▶ _INSTRUCTIONS FOR THE TASK_: Lay out the lines of the entries below as a numbered list, starting at the line that contains "You are a GUI" and continuing through the final line of the entries, with no blank lines. Leave the pictures out of your list.

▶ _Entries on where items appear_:
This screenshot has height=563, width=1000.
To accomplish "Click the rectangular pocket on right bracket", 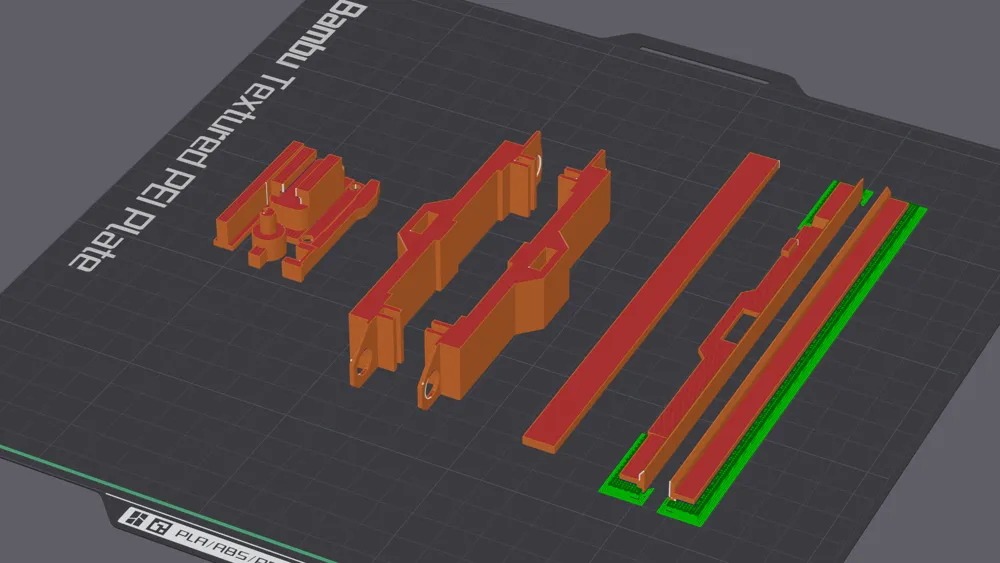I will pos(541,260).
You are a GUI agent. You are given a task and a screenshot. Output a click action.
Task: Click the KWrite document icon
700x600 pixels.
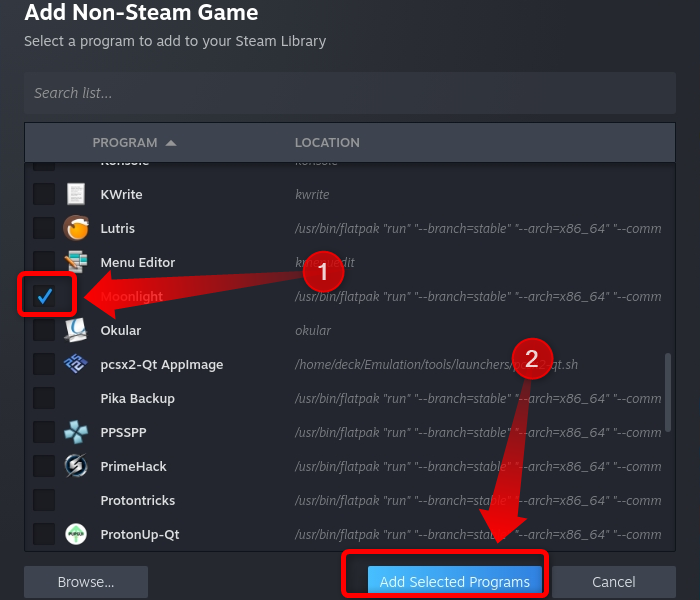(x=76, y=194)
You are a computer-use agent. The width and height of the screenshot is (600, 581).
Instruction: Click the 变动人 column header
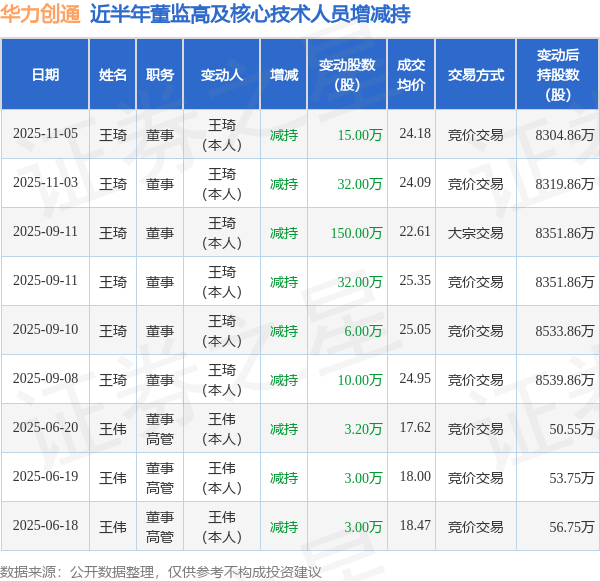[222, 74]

▶ _ANSWER IN FULL_:
1. You are a GUI agent. You are given a task and a screenshot. Output a click action.
2. Task: Click the KWrite document icon
3. 700x600 pixels.
4. (x=76, y=194)
5. You are a computer-use agent. The width and height of the screenshot is (600, 581).
6. Instruction: Click the 变动人 column header
7. [222, 74]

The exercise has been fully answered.